How Fast Does a Balloon's Radius Expand When Inflated?

[Monoxdifly]

Icha is going to blow a sphere-shaped rubber balloon. She uses a pump to infuse the air with the volume addition rate $$40cm^3/s$$. If the radius addition rate is 20 cm/s, the radius of the sphere after being blown is ...
A. $$\frac{1}{\sqrt\pi}$$ cm
B. $$\frac{1}{\sqrt{2\pi}}$$ cm
C. $$\frac{1}{2\sqrt\pi}$$ cm
D. $$\frac{1}{3\sqrt\pi}$$ cm
E. $$\pi$$ cm

Please give me some hints. Thanks.

 

[skeeter]

Icha is going to blow a sphere-shaped rubber balloon. She uses a pump to infuse the air with the volume addition rate $$40cm^3/s$$. If the radius addition rate is 20 cm/s, the radius of the sphere after being blown is ...
A. $$\frac{1}{\sqrt\pi}$$ cm
B. $$\frac{1}{\sqrt{2\pi}}$$ cm
C. $$\frac{1}{2\sqrt\pi}$$ cm
D. $$\frac{1}{3\sqrt\pi}$$ cm
E. $$\pi$$ cm

Please give me some hints.
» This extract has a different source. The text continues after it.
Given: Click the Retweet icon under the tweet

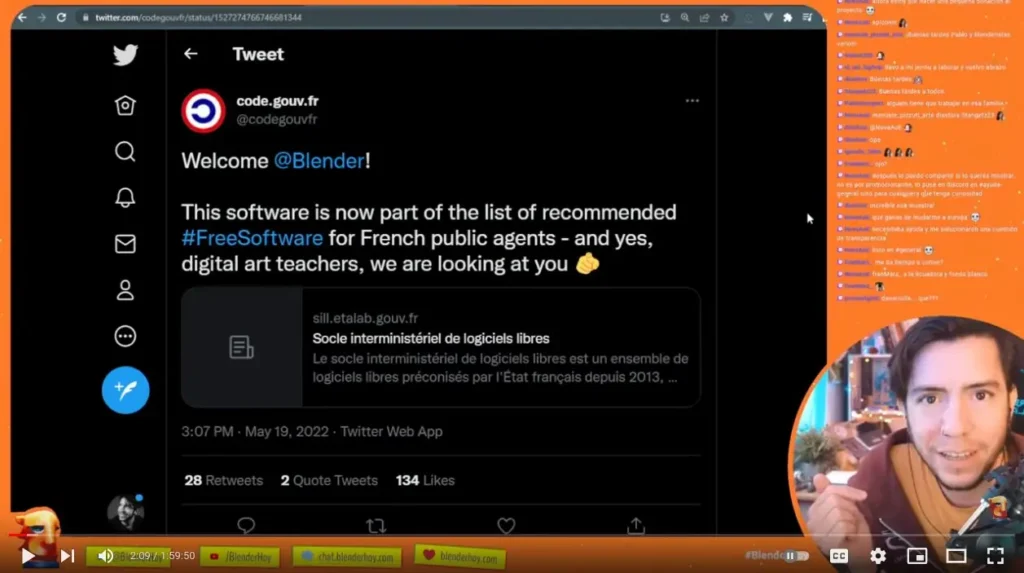Looking at the screenshot, I should [x=376, y=525].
Thanks.

take the derivative of the sphere volume formula w/respect to time ...

 

[Monoxdifly]

$$40cm^3/s=4\pi r^2(20cm/s)$$
$$2cm^2=4\pi r^2$$
$$r^2=\frac{1cm^2}{2\pi}$$
$$r=\frac{1}{\sqrt{2\pi}}cm$$?

 

[MarkFL]

For a sphere of radius $r$, the volume is:

$$V=\frac{4}{3}\pi r^3$$

Differentiating w.r.t time $t$, we have:

$$\d{V}{t}=4\pi r^2\d{r}{t}\implies r=\frac{1}{2}\sqrt{\frac{\d{V}{t}}{\pi\d{r}{t}}}$$

Plugging in the given numbers, we have:

$$r=\frac{1}{2}\sqrt{\frac{40\frac{\text{cm}^3}{\text{s}}}{20\pi\frac{\text{cm}}{\text{s}}}}=\frac{1}{\sqrt{2\pi}}\text{ cm}\quad\checkmark$$

I will move this thread to our Calculus forum. :)

 

[Monoxdifly]

I will move this thread to our Calculus forum. :)

I thought this was pre-calculus because it was a question in high school graduation exam.

 

[MarkFL]

I thought this was pre-calculus because it was a question in high school graduation exam.

It is a related rate problem involving differential calculus (so that's why I moved it). Many places teach elementary calculus in high school. :)

 

[Monoxdifly]

What is the actual limit between pre-calculus and calculus, anyway?